When people find out you’re receiving treatment for breast cancer, but haven’t yet lost your hair, they’re calm and encouraging and full of fight for you. Once you start losing your hair, expect the same encouraging fight with a heaping side of uncomfortable unknowing about how to react properly to your cancer insides showing on the outside.
Laswy, that’s a lot of head. (DON’T SAY THAT!)
It’s easy to forget cancer when you have a full head of hair. It’s easier to deal with when you look healthy on the outside, even if your insides need the chemo that will take your hair.
I don’t blame one person who has instantly become sad at seeing my head without hair. I don’t blame one person for being left without words they feel they can tell me, but instead offer tight smiles and unspoken worry. I don’t blame anyone any of their emotions. Not one.
Seeing the upending reality of cancer, up close and bald, is a sharp slap to the psyche, even for the strongest among us.
Bald chemo heads represent sickness, hardship, uneasiness, the unknown, tears, pain, but most of all, death. We know not everyone who has cancer dies, but we also know many do. When you see that head on the body of someone important to you, on the body of someone you love, it can leave you feeling helpless, scared and countless other awful emotions. I know this. You know this. But until you’re the one sporting the head without hair, you have no idea the weight of the emotion you evoke among the masses.
The first time I went out shopping, wearing a ball cap on my newly shaved head, I could see the lingering looks of strangers. I saw folks look away as I went to meet their gaze. I saw shy smiles offered. I saw care given to make sure I was given my space. None of it was unfamiliar because I’ve done the same; I’ve offered the same. The only difference now was I was on the receiving end and it was intensely uncomfortable.
Not because of the love that surrounded me, but that I elicited the deeply instinctual emotion we have to care for those we think are frail. That part was hard.
This is what happens when your cancer insides show on the outside: folks want to love you well. Man, wouldn’t that be a blissful alternative to chemo, to be loved to complete wellness?

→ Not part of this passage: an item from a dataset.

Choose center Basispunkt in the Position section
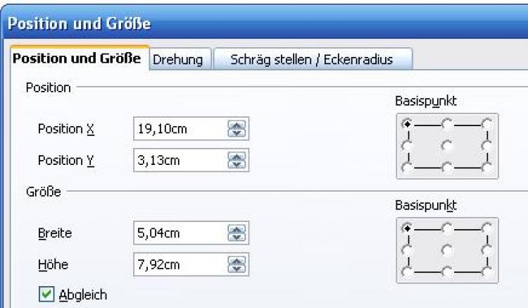point(446,145)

When people offer me what I have offered others in my position, there’s nothing I can do about it but let it roll on by and know that while I have unwell days, I’m certainly not frail, no matter what my head telegraphs to the world.
I am more than my bald head. I am still a person of action and faith and fight. This bald head does not define me, nor did it define the others before or those after me. It’s a lesson that took me all of 5 minutes to learn once I stepped outside without my blonde locks.

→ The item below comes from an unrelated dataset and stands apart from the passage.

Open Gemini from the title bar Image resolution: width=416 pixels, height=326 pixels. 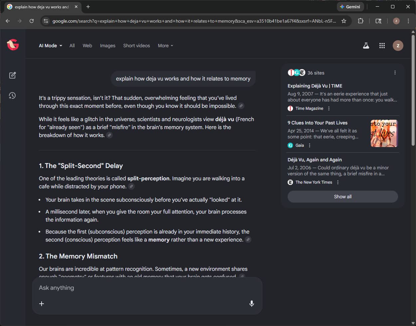click(x=350, y=7)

Yep, my cancer insides are showing on the outside and it’s unnerving everyone. So what can one do, other than offer tight smiles and an unsure spirit of expression?
* If you see me, give me an air high-five (I have to be careful with germs, so a full-contact high-five is a little outside my comfort zone with strangers) as I fight the fight.
* If you see me, smile the smile of one who knows another as conqueror. Nothing tight and uncomfortable about victory, is there?
* If you see me, acknowledge that I am trying my damnedest to kick cancer’s teeth in and my head is proof of such kickassery.
* If you see me, understand that I have not given one millimeter to cancer, nor do I plan to allow it to take from me that which I love.
* If you see me, rejoice in modern medicine’s ability to be my sharpened sword dripping with cancer’s entrails.
* If you see me, offer prayer for my restored health.
* If you see me, tell me your best knock-knock joke. Laughter is good for the soul.
* If you see me, I am still alive; I am still living. Please do not pretend that I don’t have the same death sentence you have. We’re all dying baby, and my bald head is no guarantee I’m leaving this earth before you.
* If you see me, know that I am not frail, but fighting for my life in a very public way, which brings us back to the air high-five!
Obviously, cancer is not easy. Obviously, we’re gonna worry. We can’t turn that part of ourselves off; I wouldn’t ask anyone to try. What we can do is offer a moment of solidarity in the fight.
Yep, my cancer insides are showing on the outside. Ain’t nothing I can do about that, but live. Join me and reject those tight smiles and unsure spirits of expression.